_Record excerpts_
⟨

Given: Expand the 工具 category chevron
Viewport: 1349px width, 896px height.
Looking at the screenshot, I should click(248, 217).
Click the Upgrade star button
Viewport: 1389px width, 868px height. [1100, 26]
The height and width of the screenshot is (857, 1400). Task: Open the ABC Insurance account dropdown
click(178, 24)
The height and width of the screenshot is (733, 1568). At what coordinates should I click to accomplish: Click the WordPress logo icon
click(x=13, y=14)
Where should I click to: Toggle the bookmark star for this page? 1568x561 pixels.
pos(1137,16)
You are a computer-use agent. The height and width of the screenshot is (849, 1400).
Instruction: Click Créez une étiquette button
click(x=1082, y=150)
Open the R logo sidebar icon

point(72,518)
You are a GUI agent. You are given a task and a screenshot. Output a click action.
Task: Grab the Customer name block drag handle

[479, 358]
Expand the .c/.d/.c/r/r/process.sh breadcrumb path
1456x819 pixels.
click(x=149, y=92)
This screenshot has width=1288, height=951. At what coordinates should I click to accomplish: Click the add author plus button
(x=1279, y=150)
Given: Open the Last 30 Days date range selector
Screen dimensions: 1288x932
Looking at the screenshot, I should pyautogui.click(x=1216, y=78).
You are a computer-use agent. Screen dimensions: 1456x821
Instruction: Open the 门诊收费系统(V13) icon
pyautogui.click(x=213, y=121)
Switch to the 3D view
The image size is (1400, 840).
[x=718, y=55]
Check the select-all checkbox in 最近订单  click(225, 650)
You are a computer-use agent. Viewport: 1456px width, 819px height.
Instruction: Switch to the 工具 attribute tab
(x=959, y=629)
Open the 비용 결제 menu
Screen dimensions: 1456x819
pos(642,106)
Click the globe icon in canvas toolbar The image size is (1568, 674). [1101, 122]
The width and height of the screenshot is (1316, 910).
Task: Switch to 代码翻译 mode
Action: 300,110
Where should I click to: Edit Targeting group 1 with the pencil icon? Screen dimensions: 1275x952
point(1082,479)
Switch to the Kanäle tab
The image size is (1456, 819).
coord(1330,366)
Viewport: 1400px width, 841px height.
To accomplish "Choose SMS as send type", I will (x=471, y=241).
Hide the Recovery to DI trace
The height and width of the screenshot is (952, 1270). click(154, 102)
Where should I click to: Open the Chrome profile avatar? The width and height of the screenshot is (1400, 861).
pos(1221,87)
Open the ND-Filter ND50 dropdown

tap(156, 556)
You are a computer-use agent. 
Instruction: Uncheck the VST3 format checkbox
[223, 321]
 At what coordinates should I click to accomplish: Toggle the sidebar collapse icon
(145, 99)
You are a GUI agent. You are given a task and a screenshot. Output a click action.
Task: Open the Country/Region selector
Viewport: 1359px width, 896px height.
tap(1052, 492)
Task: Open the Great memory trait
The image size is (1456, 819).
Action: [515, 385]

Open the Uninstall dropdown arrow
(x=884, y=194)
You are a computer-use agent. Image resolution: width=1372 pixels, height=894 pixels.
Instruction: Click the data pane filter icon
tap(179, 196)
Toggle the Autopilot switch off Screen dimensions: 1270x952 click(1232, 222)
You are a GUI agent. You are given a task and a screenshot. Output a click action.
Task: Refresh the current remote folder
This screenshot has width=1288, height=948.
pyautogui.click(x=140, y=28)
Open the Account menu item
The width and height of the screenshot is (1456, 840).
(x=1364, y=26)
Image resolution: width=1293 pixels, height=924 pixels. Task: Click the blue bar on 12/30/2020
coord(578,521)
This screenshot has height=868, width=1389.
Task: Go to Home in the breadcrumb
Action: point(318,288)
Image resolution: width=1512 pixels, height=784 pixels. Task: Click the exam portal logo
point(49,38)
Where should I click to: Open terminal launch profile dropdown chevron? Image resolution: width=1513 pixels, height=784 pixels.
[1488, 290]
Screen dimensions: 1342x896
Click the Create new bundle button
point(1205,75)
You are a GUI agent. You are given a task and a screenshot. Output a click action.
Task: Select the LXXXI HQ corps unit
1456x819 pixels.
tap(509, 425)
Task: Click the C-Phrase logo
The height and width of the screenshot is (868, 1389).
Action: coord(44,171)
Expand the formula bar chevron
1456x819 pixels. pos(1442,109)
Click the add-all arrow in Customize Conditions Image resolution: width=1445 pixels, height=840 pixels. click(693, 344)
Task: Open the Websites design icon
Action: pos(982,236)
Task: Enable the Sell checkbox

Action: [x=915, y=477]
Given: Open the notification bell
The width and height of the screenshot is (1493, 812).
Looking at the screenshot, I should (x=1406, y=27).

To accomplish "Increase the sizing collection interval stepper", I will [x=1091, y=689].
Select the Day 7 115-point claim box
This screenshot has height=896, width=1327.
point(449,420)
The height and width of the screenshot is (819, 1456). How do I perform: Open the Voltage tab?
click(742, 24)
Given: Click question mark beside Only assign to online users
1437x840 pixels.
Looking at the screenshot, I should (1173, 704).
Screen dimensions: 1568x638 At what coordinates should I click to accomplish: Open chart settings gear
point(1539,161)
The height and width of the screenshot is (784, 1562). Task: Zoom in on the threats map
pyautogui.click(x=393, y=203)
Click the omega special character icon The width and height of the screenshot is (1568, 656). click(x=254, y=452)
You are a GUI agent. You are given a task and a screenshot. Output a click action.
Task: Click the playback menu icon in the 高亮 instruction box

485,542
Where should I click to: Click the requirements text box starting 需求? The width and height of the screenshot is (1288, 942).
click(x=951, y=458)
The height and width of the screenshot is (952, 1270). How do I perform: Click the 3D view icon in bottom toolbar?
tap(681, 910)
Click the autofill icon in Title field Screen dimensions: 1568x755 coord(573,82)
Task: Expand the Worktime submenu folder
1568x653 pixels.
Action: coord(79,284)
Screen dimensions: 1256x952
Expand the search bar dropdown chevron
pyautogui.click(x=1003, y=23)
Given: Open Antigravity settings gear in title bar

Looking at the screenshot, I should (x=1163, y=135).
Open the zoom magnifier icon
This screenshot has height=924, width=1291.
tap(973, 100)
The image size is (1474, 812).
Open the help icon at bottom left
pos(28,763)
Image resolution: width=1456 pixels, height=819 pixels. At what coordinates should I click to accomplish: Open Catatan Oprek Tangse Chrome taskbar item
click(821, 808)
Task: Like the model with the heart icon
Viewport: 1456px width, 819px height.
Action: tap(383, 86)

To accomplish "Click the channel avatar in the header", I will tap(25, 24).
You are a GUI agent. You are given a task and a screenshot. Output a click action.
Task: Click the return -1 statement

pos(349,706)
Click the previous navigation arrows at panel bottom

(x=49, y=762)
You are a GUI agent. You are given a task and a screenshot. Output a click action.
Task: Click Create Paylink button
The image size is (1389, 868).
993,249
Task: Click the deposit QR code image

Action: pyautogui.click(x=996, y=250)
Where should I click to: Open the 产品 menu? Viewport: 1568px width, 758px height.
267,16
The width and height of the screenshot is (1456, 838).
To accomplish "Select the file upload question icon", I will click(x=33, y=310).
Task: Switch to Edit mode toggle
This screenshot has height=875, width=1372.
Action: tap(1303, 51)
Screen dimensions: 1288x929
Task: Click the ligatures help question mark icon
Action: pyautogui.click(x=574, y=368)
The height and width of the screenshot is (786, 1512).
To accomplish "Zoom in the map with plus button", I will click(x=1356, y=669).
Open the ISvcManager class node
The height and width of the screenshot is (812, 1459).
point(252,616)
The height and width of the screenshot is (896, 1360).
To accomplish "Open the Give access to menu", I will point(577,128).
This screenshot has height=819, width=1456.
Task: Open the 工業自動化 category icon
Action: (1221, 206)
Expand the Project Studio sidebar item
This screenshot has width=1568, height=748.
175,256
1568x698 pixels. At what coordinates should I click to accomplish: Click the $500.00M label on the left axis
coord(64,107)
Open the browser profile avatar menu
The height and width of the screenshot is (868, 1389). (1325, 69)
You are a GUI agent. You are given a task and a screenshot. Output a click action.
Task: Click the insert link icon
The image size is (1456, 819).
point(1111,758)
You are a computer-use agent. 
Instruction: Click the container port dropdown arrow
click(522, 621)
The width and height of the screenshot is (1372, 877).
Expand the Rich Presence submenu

⟩

_What you have to do_
Using the data above, show each line where "selector" occurs.

_Response box_
Given: Open the Last 30 Days date range selector
Task: Open the Country/Region selector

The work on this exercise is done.